### Prompt:
Output all of the entries below precisely as written.

### Exercise data:
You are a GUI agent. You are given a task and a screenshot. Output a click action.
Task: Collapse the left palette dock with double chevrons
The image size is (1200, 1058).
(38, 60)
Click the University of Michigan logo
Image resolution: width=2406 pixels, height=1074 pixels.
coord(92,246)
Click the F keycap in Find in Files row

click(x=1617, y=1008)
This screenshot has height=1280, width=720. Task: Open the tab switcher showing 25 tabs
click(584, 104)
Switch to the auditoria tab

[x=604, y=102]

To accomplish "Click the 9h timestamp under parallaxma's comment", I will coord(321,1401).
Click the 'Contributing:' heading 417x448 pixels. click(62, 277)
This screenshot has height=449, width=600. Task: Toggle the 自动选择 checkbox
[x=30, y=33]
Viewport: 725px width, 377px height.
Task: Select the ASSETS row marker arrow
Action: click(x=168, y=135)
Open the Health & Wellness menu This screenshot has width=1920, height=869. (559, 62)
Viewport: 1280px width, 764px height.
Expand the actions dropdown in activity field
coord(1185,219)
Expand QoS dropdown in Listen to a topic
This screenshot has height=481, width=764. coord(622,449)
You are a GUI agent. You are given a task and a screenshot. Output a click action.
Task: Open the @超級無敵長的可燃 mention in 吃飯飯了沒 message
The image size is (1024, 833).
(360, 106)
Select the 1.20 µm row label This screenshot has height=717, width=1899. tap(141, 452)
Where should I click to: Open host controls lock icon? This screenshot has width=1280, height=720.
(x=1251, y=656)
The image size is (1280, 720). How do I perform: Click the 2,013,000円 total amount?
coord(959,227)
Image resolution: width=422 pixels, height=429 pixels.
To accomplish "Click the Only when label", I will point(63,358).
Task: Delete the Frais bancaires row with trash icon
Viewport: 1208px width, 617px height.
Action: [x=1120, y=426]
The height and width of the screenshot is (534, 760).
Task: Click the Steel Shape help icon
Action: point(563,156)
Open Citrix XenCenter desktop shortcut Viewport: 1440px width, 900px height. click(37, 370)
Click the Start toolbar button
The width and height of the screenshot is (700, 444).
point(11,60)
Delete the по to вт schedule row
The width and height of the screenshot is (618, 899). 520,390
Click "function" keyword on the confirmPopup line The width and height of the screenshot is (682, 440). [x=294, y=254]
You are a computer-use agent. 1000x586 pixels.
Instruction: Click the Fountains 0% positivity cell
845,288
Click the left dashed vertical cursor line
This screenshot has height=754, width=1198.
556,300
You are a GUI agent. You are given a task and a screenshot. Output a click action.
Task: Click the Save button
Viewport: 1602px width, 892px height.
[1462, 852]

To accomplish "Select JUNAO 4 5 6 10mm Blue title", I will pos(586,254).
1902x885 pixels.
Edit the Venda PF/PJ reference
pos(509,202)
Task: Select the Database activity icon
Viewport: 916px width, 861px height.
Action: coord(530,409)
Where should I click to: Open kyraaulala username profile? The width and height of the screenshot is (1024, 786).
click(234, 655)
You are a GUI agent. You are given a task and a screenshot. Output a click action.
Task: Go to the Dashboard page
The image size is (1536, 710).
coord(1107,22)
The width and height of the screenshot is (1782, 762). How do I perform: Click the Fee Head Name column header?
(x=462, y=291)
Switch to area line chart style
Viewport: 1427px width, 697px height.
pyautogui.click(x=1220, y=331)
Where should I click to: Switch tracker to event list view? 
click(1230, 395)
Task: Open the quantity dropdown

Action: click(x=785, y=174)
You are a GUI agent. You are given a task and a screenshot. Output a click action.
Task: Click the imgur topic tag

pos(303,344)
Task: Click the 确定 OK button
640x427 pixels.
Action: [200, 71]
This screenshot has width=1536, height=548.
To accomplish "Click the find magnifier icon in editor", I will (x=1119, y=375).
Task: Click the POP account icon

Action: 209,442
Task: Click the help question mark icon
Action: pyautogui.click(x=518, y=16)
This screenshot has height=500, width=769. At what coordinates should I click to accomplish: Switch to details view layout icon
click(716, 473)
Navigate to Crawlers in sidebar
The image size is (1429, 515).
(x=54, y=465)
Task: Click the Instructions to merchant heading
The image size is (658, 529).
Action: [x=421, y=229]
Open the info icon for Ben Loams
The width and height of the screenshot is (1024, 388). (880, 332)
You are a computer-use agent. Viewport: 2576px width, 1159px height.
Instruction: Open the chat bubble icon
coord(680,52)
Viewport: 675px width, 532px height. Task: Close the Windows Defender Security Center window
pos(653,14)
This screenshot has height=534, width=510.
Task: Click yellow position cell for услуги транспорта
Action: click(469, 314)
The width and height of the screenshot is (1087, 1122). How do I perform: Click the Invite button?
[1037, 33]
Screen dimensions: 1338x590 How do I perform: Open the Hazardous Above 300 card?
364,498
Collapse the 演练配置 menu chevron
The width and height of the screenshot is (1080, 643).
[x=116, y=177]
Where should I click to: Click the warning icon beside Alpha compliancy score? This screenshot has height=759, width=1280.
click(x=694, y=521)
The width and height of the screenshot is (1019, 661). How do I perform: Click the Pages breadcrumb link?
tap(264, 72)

### Task output:
You are a GUI agent. You are given a task and a screenshot. Output a click action.
Task: Collapse the left palette dock with double chevrons
The image size is (1200, 1058).
(38, 60)
Click the University of Michigan logo
Image resolution: width=2406 pixels, height=1074 pixels.
coord(92,246)
Click the F keycap in Find in Files row

click(x=1617, y=1008)
This screenshot has height=1280, width=720. Task: Open the tab switcher showing 25 tabs
click(584, 104)
Switch to the auditoria tab

[x=604, y=102]

To accomplish "Click the 9h timestamp under parallaxma's comment", I will coord(321,1401).
Click the 'Contributing:' heading 417x448 pixels. click(62, 277)
This screenshot has height=449, width=600. Task: Toggle the 自动选择 checkbox
[x=30, y=33]
Viewport: 725px width, 377px height.
Task: Select the ASSETS row marker arrow
Action: click(x=168, y=135)
Open the Health & Wellness menu This screenshot has width=1920, height=869. (559, 62)
Viewport: 1280px width, 764px height.
Expand the actions dropdown in activity field
coord(1185,219)
Expand QoS dropdown in Listen to a topic
This screenshot has height=481, width=764. coord(622,449)
You are a GUI agent. You are given a task and a screenshot. Output a click action.
Task: Open the @超級無敵長的可燃 mention in 吃飯飯了沒 message
The image size is (1024, 833).
(360, 106)
Select the 1.20 µm row label This screenshot has height=717, width=1899. tap(141, 452)
Where should I click to: Open host controls lock icon? This screenshot has width=1280, height=720.
(x=1251, y=656)
The image size is (1280, 720). How do I perform: Click the 2,013,000円 total amount?
coord(959,227)
Image resolution: width=422 pixels, height=429 pixels.
To accomplish "Click the Only when label", I will point(63,358).
Task: Delete the Frais bancaires row with trash icon
Viewport: 1208px width, 617px height.
Action: [x=1120, y=426]
The height and width of the screenshot is (534, 760).
Task: Click the Steel Shape help icon
Action: point(563,156)
Open Citrix XenCenter desktop shortcut Viewport: 1440px width, 900px height. click(37, 370)
Click the Start toolbar button
The width and height of the screenshot is (700, 444).
point(11,60)
Delete the по to вт schedule row
The width and height of the screenshot is (618, 899). 520,390
Click "function" keyword on the confirmPopup line The width and height of the screenshot is (682, 440). [x=294, y=254]
You are a computer-use agent. 1000x586 pixels.
Instruction: Click the Fountains 0% positivity cell
845,288
Click the left dashed vertical cursor line
This screenshot has height=754, width=1198.
556,300
You are a GUI agent. You are given a task and a screenshot. Output a click action.
Task: Click the Save button
Viewport: 1602px width, 892px height.
[1462, 852]

To accomplish "Select JUNAO 4 5 6 10mm Blue title", I will pos(586,254).
1902x885 pixels.
Edit the Venda PF/PJ reference
pos(509,202)
Task: Select the Database activity icon
Viewport: 916px width, 861px height.
Action: coord(530,409)
Where should I click to: Open kyraaulala username profile? The width and height of the screenshot is (1024, 786).
click(234, 655)
You are a GUI agent. You are given a task and a screenshot. Output a click action.
Task: Go to the Dashboard page
The image size is (1536, 710).
coord(1107,22)
The width and height of the screenshot is (1782, 762). How do I perform: Click the Fee Head Name column header?
(x=462, y=291)
Switch to area line chart style
Viewport: 1427px width, 697px height.
pyautogui.click(x=1220, y=331)
Where should I click to: Switch tracker to event list view? 
click(1230, 395)
Task: Open the quantity dropdown

Action: click(x=785, y=174)
You are a GUI agent. You are given a task and a screenshot. Output a click action.
Task: Click the imgur topic tag

pos(303,344)
Task: Click the 确定 OK button
640x427 pixels.
Action: [200, 71]
This screenshot has width=1536, height=548.
To accomplish "Click the find magnifier icon in editor", I will (x=1119, y=375).
Task: Click the POP account icon

Action: 209,442
Task: Click the help question mark icon
Action: pyautogui.click(x=518, y=16)
This screenshot has height=500, width=769. At what coordinates should I click to accomplish: Switch to details view layout icon
click(716, 473)
Navigate to Crawlers in sidebar
The image size is (1429, 515).
(x=54, y=465)
Task: Click the Instructions to merchant heading
The image size is (658, 529).
Action: [x=421, y=229]
Open the info icon for Ben Loams
The width and height of the screenshot is (1024, 388). (880, 332)
You are a computer-use agent. Viewport: 2576px width, 1159px height.
Instruction: Open the chat bubble icon
coord(680,52)
Viewport: 675px width, 532px height. Task: Close the Windows Defender Security Center window
pos(653,14)
This screenshot has height=534, width=510.
Task: Click yellow position cell for услуги транспорта
Action: click(469, 314)
The width and height of the screenshot is (1087, 1122). How do I perform: Click the Invite button?
[1037, 33]
Screen dimensions: 1338x590 How do I perform: Open the Hazardous Above 300 card?
364,498
Collapse the 演练配置 menu chevron
The width and height of the screenshot is (1080, 643).
[x=116, y=177]
Where should I click to: Click the warning icon beside Alpha compliancy score? This screenshot has height=759, width=1280.
click(x=694, y=521)
The width and height of the screenshot is (1019, 661). How do I perform: Click the Pages breadcrumb link?
tap(264, 72)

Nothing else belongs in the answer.